Il fondatore di Microsoft lancia l’allarme. L’evoluzione mondiale, unita ai continui spostamenti in aereo, potrebbe provocare una pandemia come l’influenza spagnola dei primi del Novecento. Proprio per questo, si è già incontrato con i vertici della Sicurezza nazionale americana

 “Data la continua emersione di nuovi agenti patogeni, il crescente rischio di un attacco bioterroristico e il modo in cui il nostro mondo è connesso attraverso i viaggi aerei, esiste una significativa probabilità che sai verifichi una grande e letale pandemia nelle nostre vite”.

È il drammatico appello lanciato dall’imprenditore, informatico e miliardario americano Bill Gates al a un convegno del New England Journal of Medicine a Boston.

L’allarme di Bill Gates: “Una pandemia letale da almeno 30 milioni di morti”

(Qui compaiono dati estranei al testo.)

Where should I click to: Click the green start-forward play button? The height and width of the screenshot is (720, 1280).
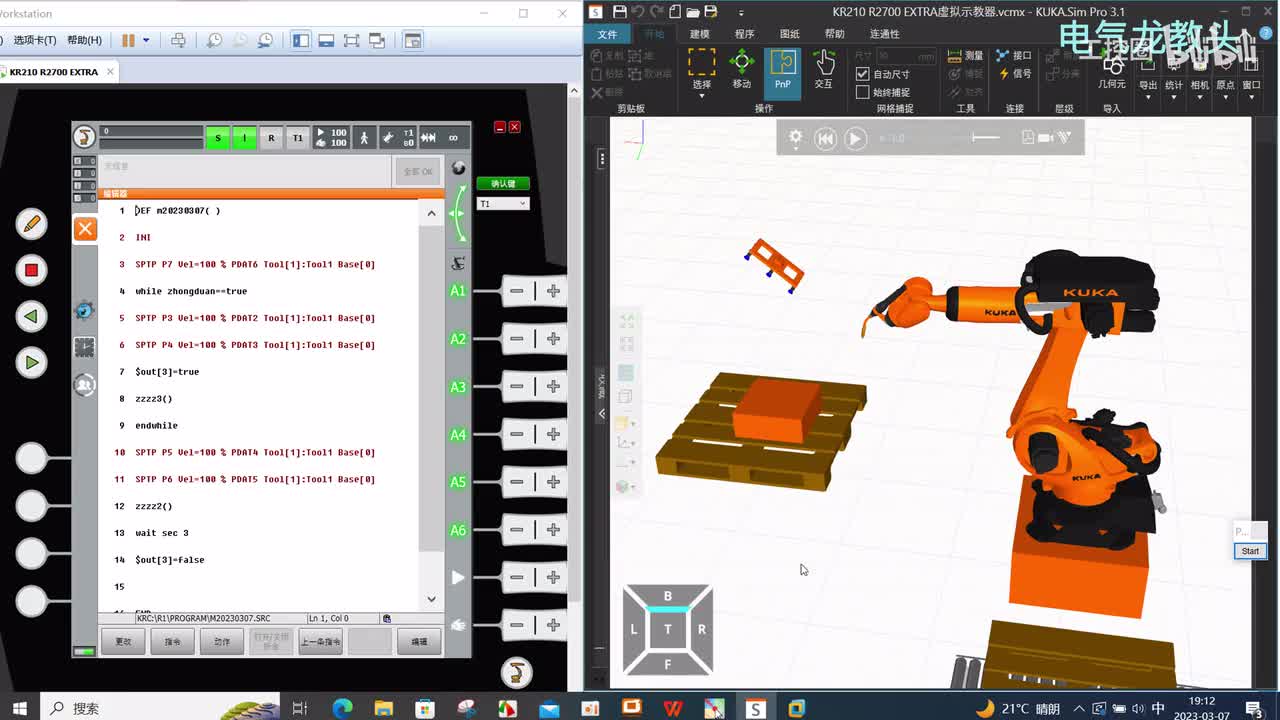(31, 363)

Durante il suo intervento a Boston, il fondatore di Microsoft nonché filantropo, ha presentato una proiezione dell’Institute for Disease Modeling di Washington. Questo video, proiettato in sala di fronte a un pubblico ammutolito, mostrava come eventuale nuovo virus influenzale pandemico sul modello della famigerata influenza spagnola causerebbe almeno 30 milioni di morti nei primi sei mesi.

“Guardando i thriller di Hollywood, penseresti che il mondo sia abbastanza preparato per proteggere la popolazione da microrganismi mortali”, ha detto Gates. “Nel mondo reale, però, l’infrastruttura sanitaria che abbiamo in tempi normali si rompe molto rapidamente durante i primi focolai di malattie infettive. Questo è particolarmente vero per quanto riguarda i Paesi poveri. Ma anche negli Stati Uniti la nostra risposta a una pandemia o un attacco di bio-terrorismo sarebbe insufficiente”.

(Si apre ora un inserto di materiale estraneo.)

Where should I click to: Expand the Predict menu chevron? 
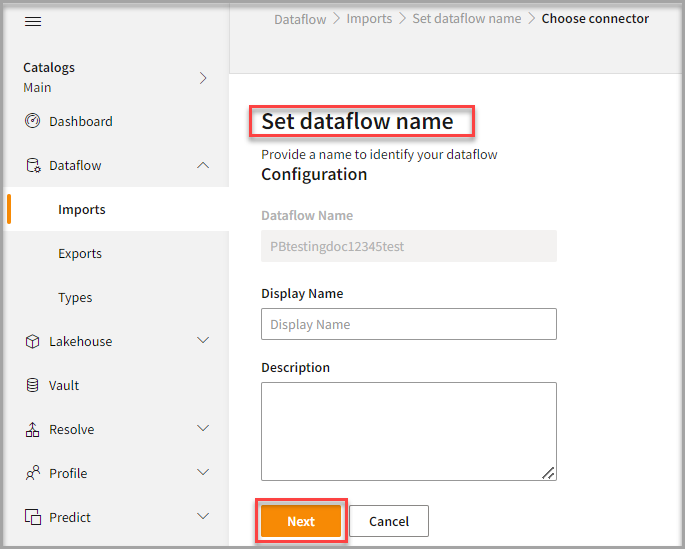(203, 517)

La proposta di Gates è quella di uno sforzo mondiale per combattere questa potenziale catastrofe, affermando che il mondo ha bisogno di un sistema di rilevamento precoce, strumenti migliori e un sistema di risposta che sia in grado di reagire ai primi segni della minaccia.

“Il mondo ha bisogno di prepararsi per le pandemie come in cui i militari si preparano alla guerra”, ha detto Gates andando a toccare uno dei nervi scoperti della macchina americana. Per il miliardario Usa, servirebbero un corpo di riserva di personale sanitario addestrato per una pandemia e volontari in grado di combattere la diffusione del virus. “Se qualcuno dicesse ai governanti mondiali che stanno costruendo armi in grado di uccidere 30 milioni di persone ci sarebbe un senso diffuso di urgenza nel prepararsi per la minaccia di una pandemia”. “In caso di pericolo biologico invece questo senso d’urgenza non c’è”.

Non è un’esagerazione. Bill Gates ha già chiesto al presidente Donald Trump di concentrarsi sulla questione della sicurezza sanitaria globale. Trump lo ha incoraggiato a seguire e consigliare gli alti funzionari del dipartimento per la Salute, il National Institutes of Health e la Food and Drug Administration. Inoltre, lo stesso Gates ha detto di essersi incontrato diverse volte con H.R. McMaster, l’ex consigliere per la sicurezza nazionale del presidente Usa, e che spera di incontrare il suo sostituto, John Bolton. L’idea è che la minaccia di cui parla il fondatore di Microsoft sia molto più seria di quanto si possa credere.